Having an accessible website means that your site can be seen by the masses, including people who have disabilities. Here’s how to bring your nonprofit’s website up to the necessary standards.

A man uses a braille writer to input information into a computer.

Accessibility is Vital For Your Nonprofit Site

In February 2020, 98.1% of website home pages out of 1 million surveyed by webAIM failed Web Content Accessibility Guidelines (WCAG). Was yours one of them?

Statistics like that can be downright scary. 

What does it mean to have an accessible, or ADA compliant website? What are the benefits of meeting accessibility standards? What happens if your site isn’t accessible? We’ll explore these important questions and guide you on how to make sure your nonprofit’s website meets today’s standards.

What is Accessibility?

Your website needs to meet a list of standards in order to be ADA compliant. In short, having an accessible site means your website can be viewed and experienced by anyone, anywhere, despite physical disabilities or temporary hindrances. Inclusive design is the ultimate goal of accessibility. Don’t exclude potential site visitors based on their unique situations.

The words accessibility, ADA-compliance, inclusive design, and equivalent experiences are often used interchangeably. As Eric Bailey writes on Smashing Magazine:

“An equivalent experience is one that has been deliberately conceived of and built to be able to be used by the widest possible range of people. To create an equivalent experience, you must understand all the different ways people interact with technology, as well as common barriers they experience.”

Having an accessible site that supports an equivalent experience means:

  • A deaf person is able to watch a video on your site or listen to a podcast, provided you include a written transcript.
  • Someone with limited vision can successfully read and navigate your site by using a screen reader. This device literally reads your site, word for word, and describes images they aren’t able to see.
  • A person with a physical disability may not be able to use a computer mouse, so they may need to be able to browse your site using only the keyboard.

Accessibility also applies to people with temporary difficulties. Ultimately, inclusive design benefits everyone. Factors like the ones listed below aren’t considered as often, but they are equally important.
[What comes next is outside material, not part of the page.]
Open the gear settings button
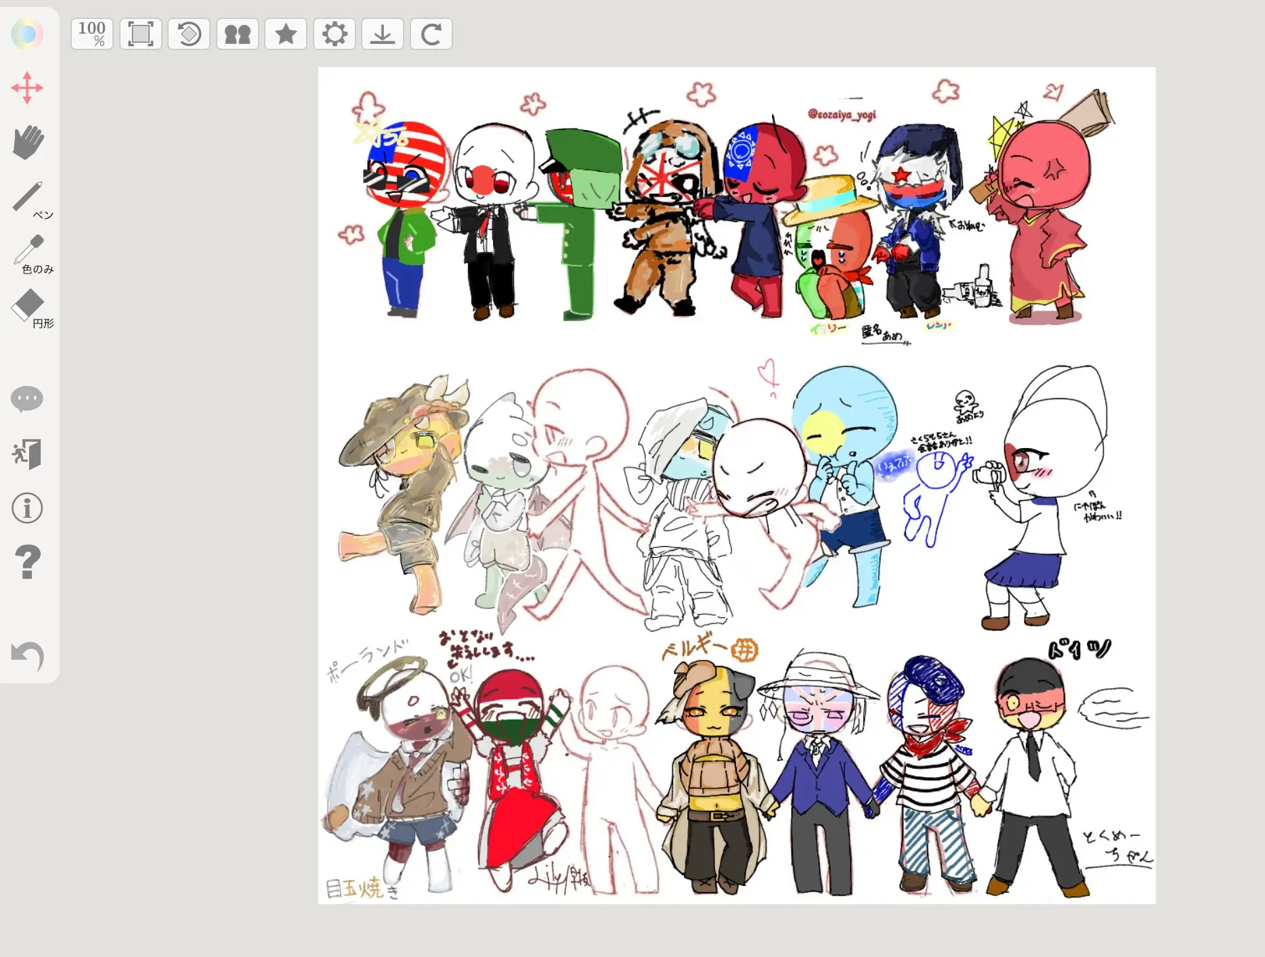[x=335, y=33]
  • A website visitor views your site outside, and the glare of the sun may prevent them from being able to read your text. Providing larger, high-contrast text will solve this problem.
  • A new mother feeding a baby on one arm and trying to fill out a form on her mobile device in her other hand needs the process to be easy so she can multitask.
  • A person trying to watch your video in a noisy coffee shop needs captions or a transcript because they can’t hear your video very well.

For a website to be accessible, it needs to be easily processed by anyone. Inclusive design will help to serve this goal by including certain design features like:

  • High-contrast text
  • Text that is large enough to be read
  • Images that are described by meaningful “alt tags,” or alternative text
  • Video transcripts and/or captions
  • Podcast transcripts
  • Well-organized content for easy navigation
  • Colorblind-friendly design
  • Whether or not the page can be zoomed in or out
  • And much more

Why is Web Accessibility Important?

Web accessibility is crucial. No one wants to exclude potential donors, volunteers, or clients, regardless of disabilities or temporary obstacles. Providing an accessible web experience is simply the right thing to do.
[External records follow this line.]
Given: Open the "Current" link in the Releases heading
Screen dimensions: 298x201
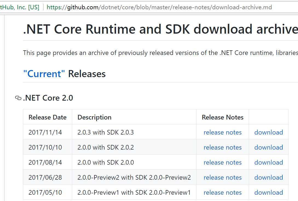Looking at the screenshot, I should coord(44,74).
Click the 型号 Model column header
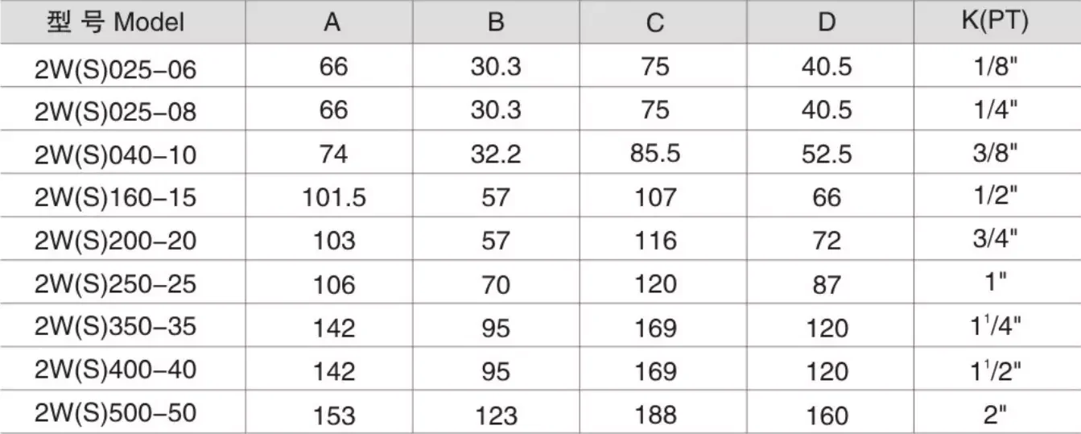This screenshot has height=434, width=1081. coord(116,22)
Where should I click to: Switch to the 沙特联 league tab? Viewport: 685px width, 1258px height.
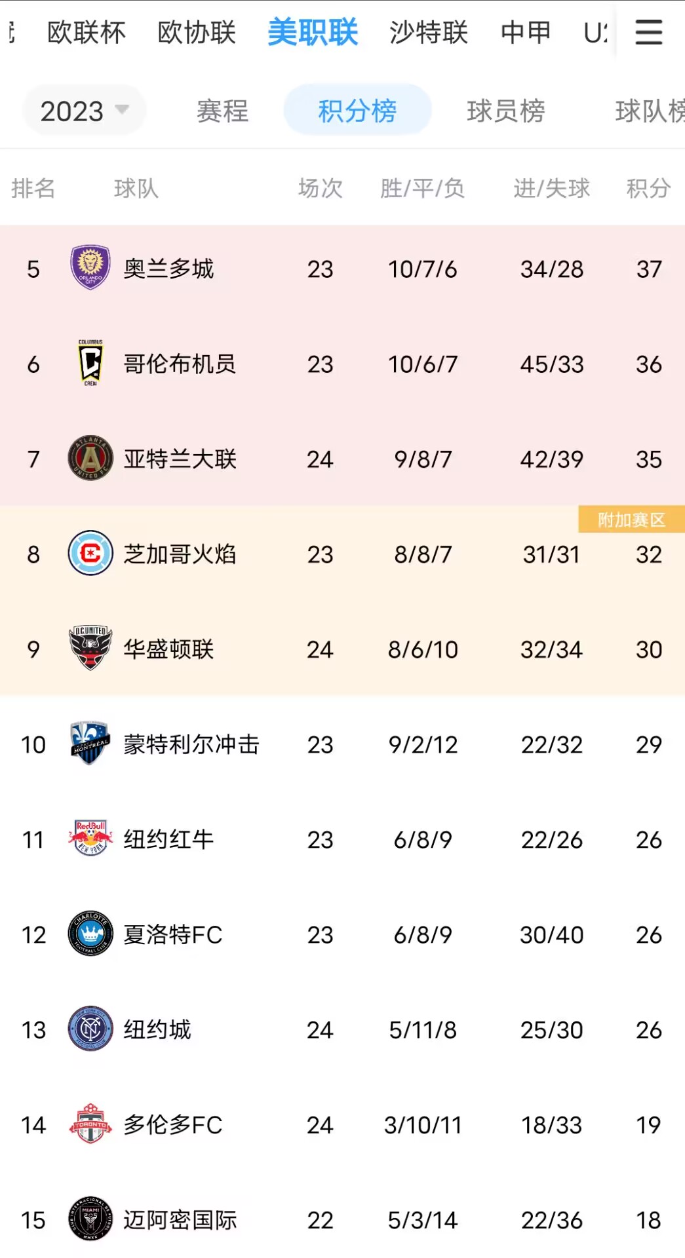click(x=429, y=32)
If your site is beautiful, great. If it attracts your ideal visitors, fantastic. But there are many more important factors lurking in the background. As Ryan Eagan notes on And Culture:

“Websites and digital experiences designed for the tech-savvy provide interactions that are grossly mismatched with our very diverse human population. In essence, these sites and experiences are exclusive and deny individuals equal access and opportunity.”

Appeal to the diverse population: provide an accessible experience.

There are also more benefits to making your site compliant. If your site is accessible, it’s going to be more accurately indexed by Google. Because your site is readable by search engines, it will be better understood by bots, and will be shown to more people in search results (which means more website traffic).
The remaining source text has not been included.